One of the key strengths of this paper is the emphasis on incorporating a Cyber-Physical System (CPS) approach in the teaching activities. By considering the teachers, classroom, and all resources involved in the process, the authors ensure a holistic and integrated learning experience for the students. This approach not only enhances their understanding of IoT concepts but also prepares them for the real-world challenges of implementing IoT solutions in industry settings.

By incorporating Bloom's Taxonomy into IoT education, instructors can ensure a well-rounded approach that covers foundational knowledge, practical skills, critical thinking, and creativity in the context of IoT systems and applications.
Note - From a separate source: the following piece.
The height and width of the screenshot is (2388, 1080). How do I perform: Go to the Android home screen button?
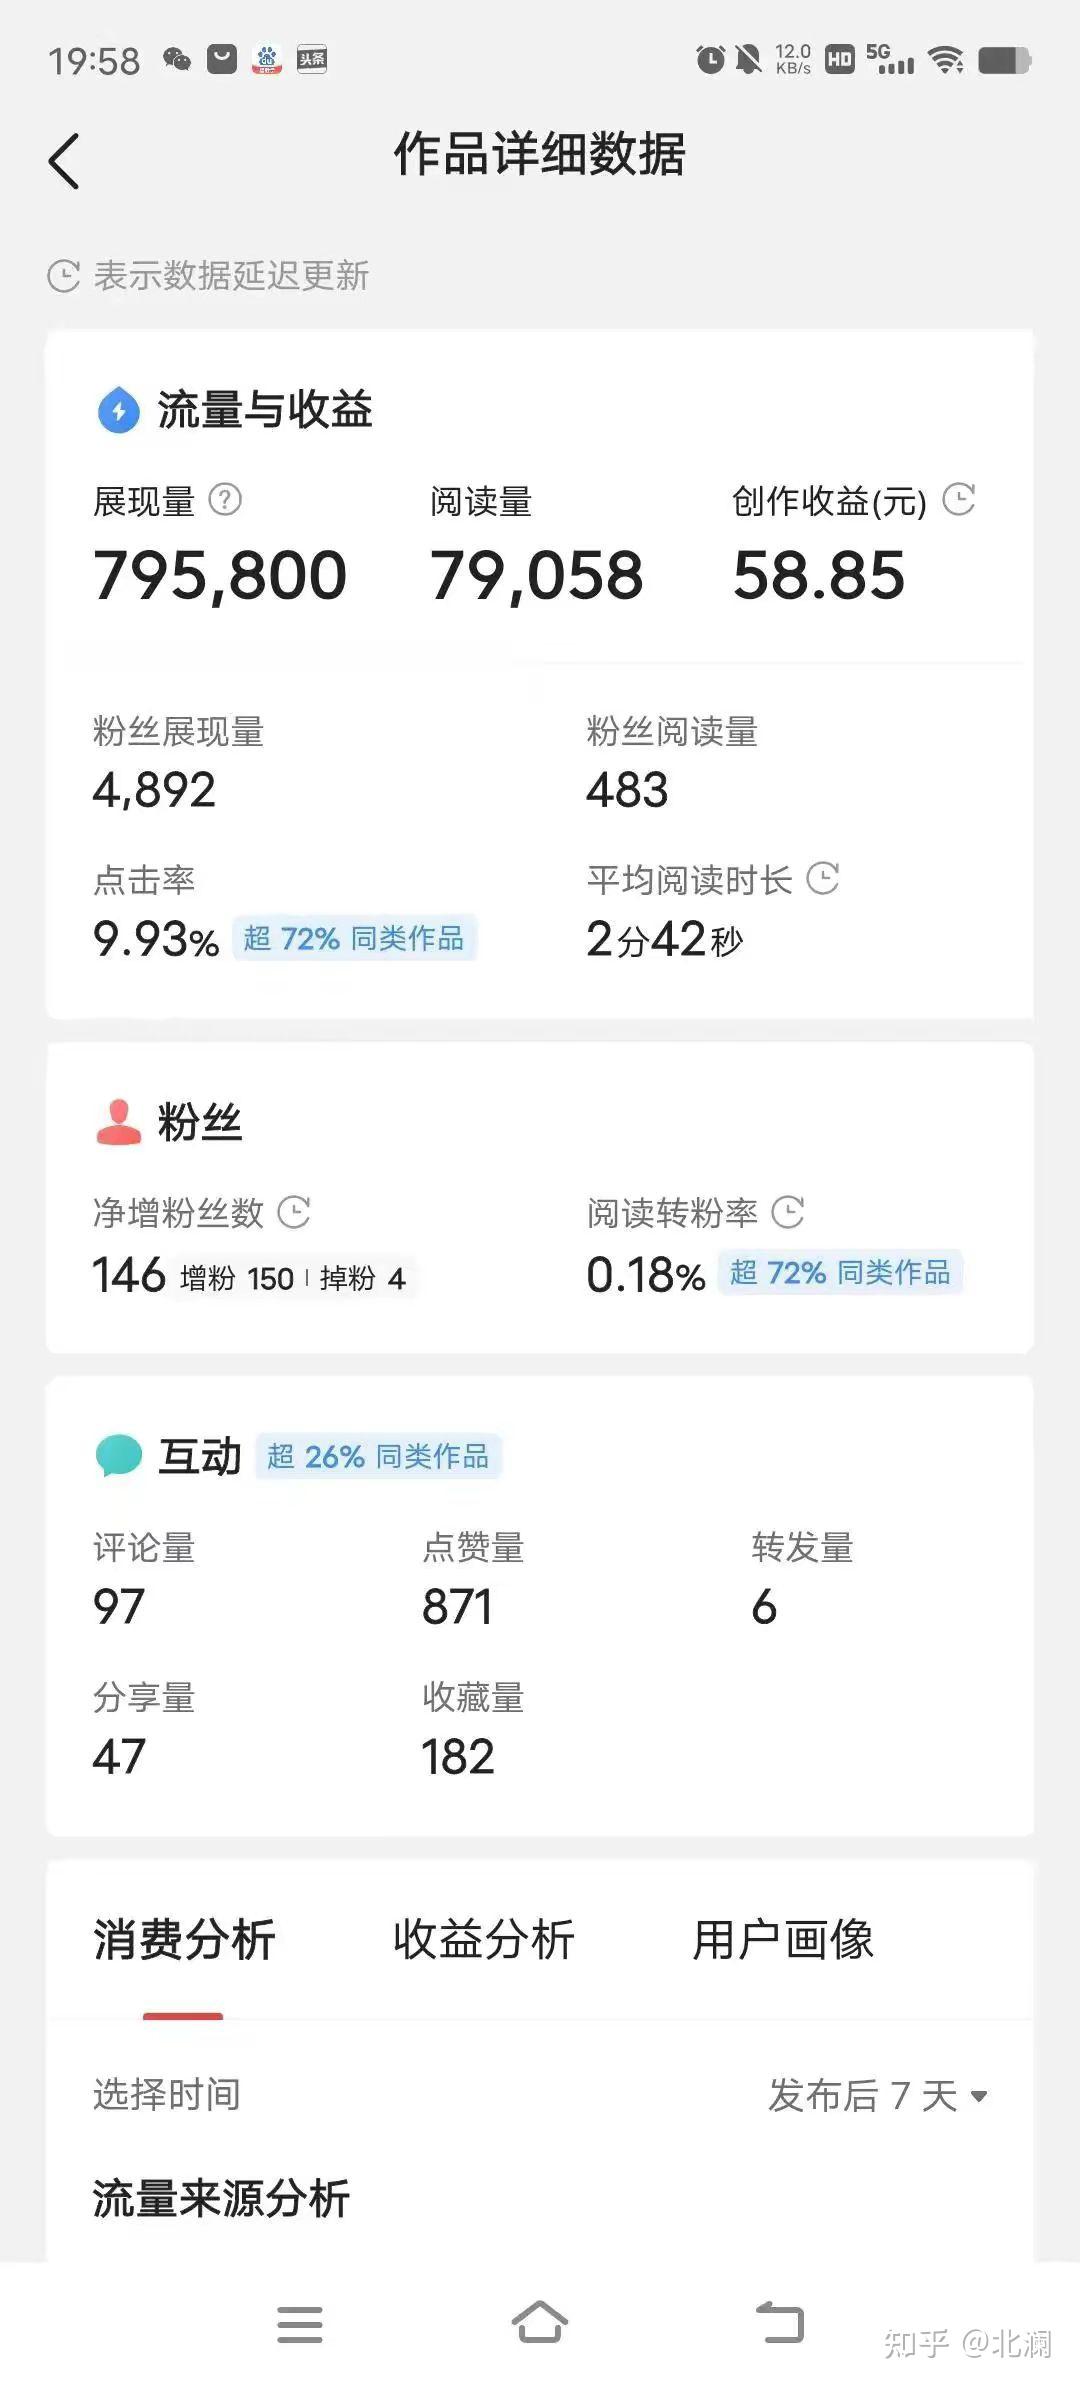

This framework helps in designing effective learning experiences and assessments that cater to the cognitive needs of learners in the IoT field specifically and in Industry 4.0 in general.
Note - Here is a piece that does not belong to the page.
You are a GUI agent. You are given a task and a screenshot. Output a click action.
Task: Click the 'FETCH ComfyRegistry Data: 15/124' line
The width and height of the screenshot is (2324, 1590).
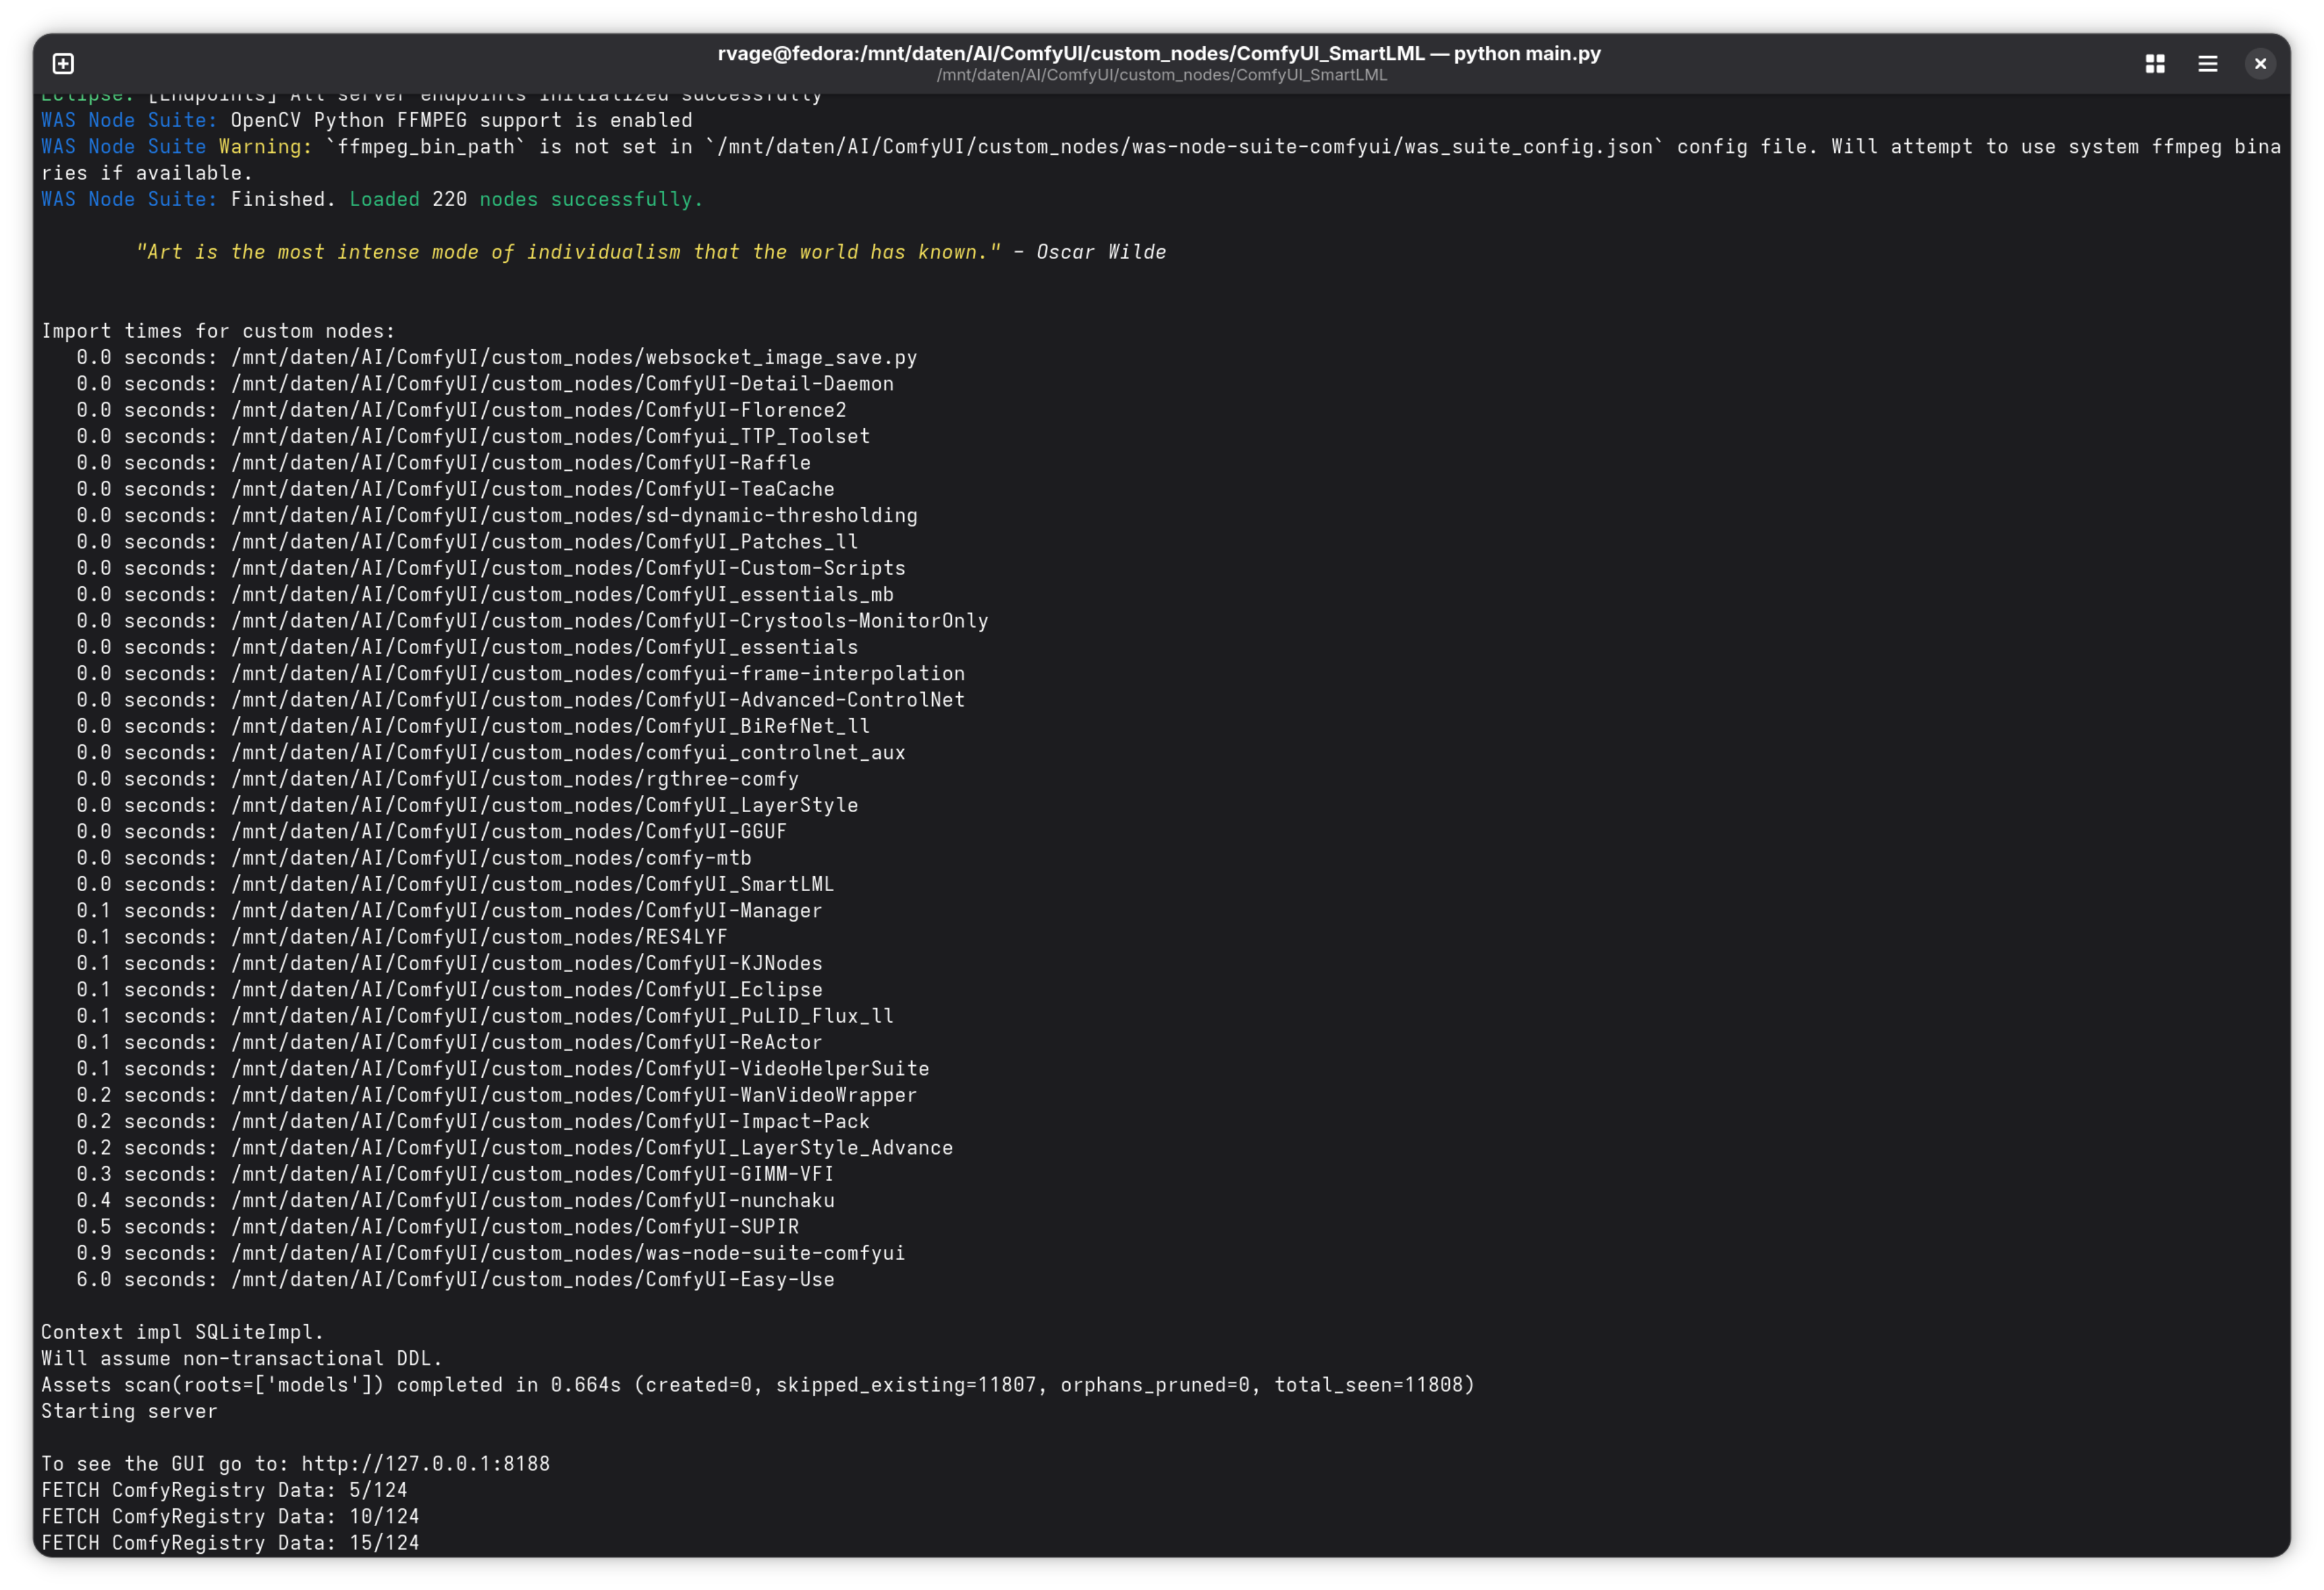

In summary, this paper contributes significantly to the field of IoT education by providing a comprehensive and practical approach to teaching IoT concepts and skills. By designing an IoT laboratory that encompasses various aspects of IoT development and incorporating a CPS approach, the authors ensure a well-rounded learning experience for students. The evaluation methodology based on Bloom's taxonomy and the inclusion of a hybrid learning experience further enhance the effectiveness and accessibility of the course.

5.3 Future improvements

Regarding future improvements, the most imminent one is to define a clear list of elements (tools, concepts, ideas, capacities) for each Bloom’s taxonomy point (table cell) that is customized for the related case study, i.e., customized for the course and for the audience to which it is referred (a single student, a class, or another learners’ group). Through this method, it is possible to associate each variable, indicator, or mark with such an element of the list and to assign a weight to each element in order to define a weight function that, from these variables, evaluates a quantitative level for such a point.
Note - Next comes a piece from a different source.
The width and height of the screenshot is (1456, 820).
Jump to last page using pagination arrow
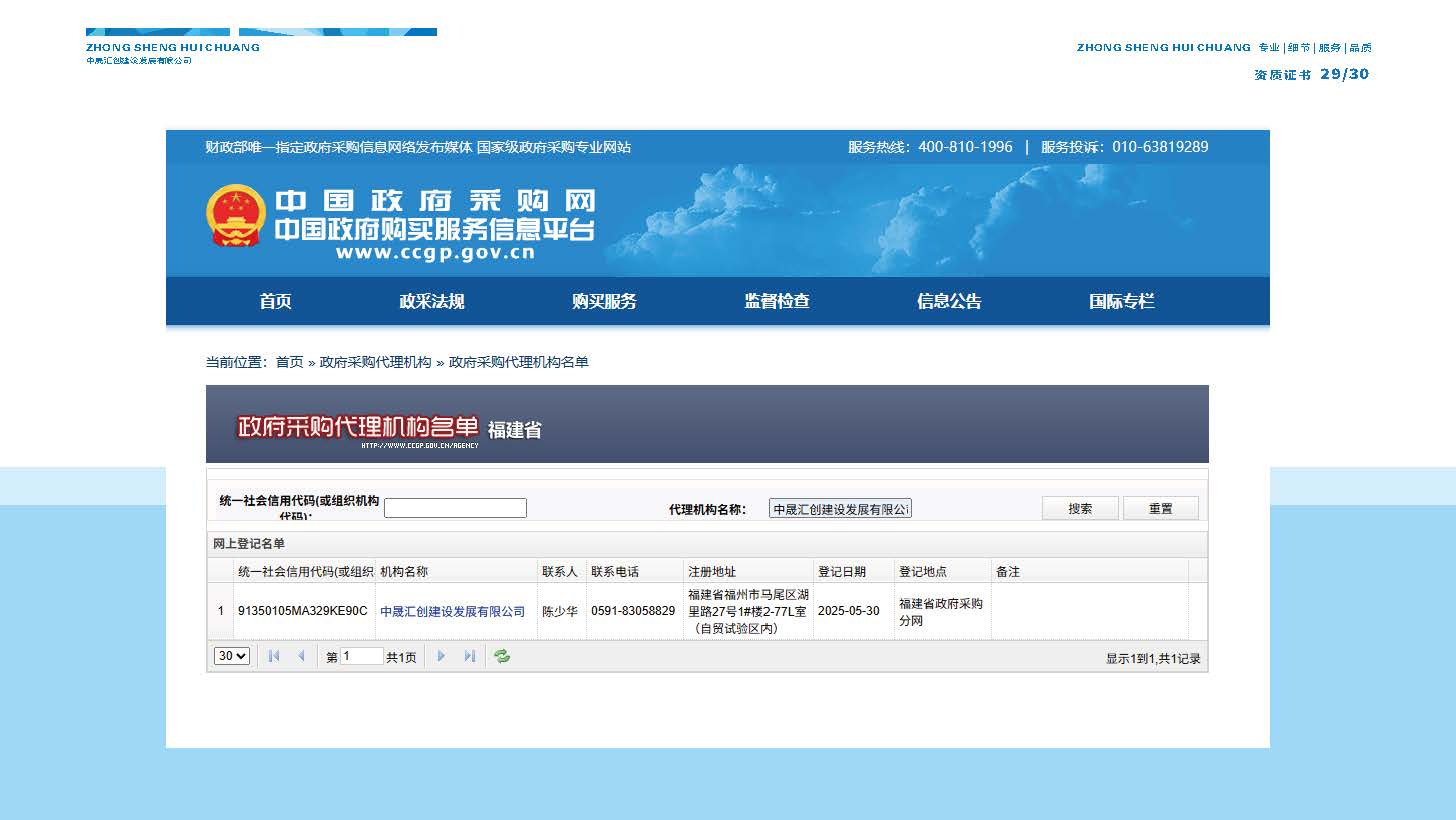(x=469, y=656)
One main lack of this work is addressing contents about the impact of Industry 4.0 in business and manufacturing models and the relationship of 4.0 technologies on sustainability or other concepts structuring a company view. For such reasons, a second main future improvement is to test the proposed method to assess a more general and complete manufacturing course that includes contents referring to Enterprise Resource Planning (ERP), Product Lifecycle Management (PLM), Manufacturing Execution system (MES), lean organization, and other 4.0 concepts like Additive Manufacturing (AM), collaborative robots (cobots), and Augmented and Virtual Reality (AR and VR). Such concepts and technologies should be included as contents and as components of the CPS, referring to the classroom, always with the objective of knowledge transfer, and talking about the technologies used to deliver the course.

The last planned improvement is to introduce the Digital Twin (DT) concept as education content and as an applied technology for the course management activity. The scope of this application is to build a DT of a student or of a classroom and to apply Bloom’s taxonomy as a framework to describe the knowledge about a particular state of the student or the classroom.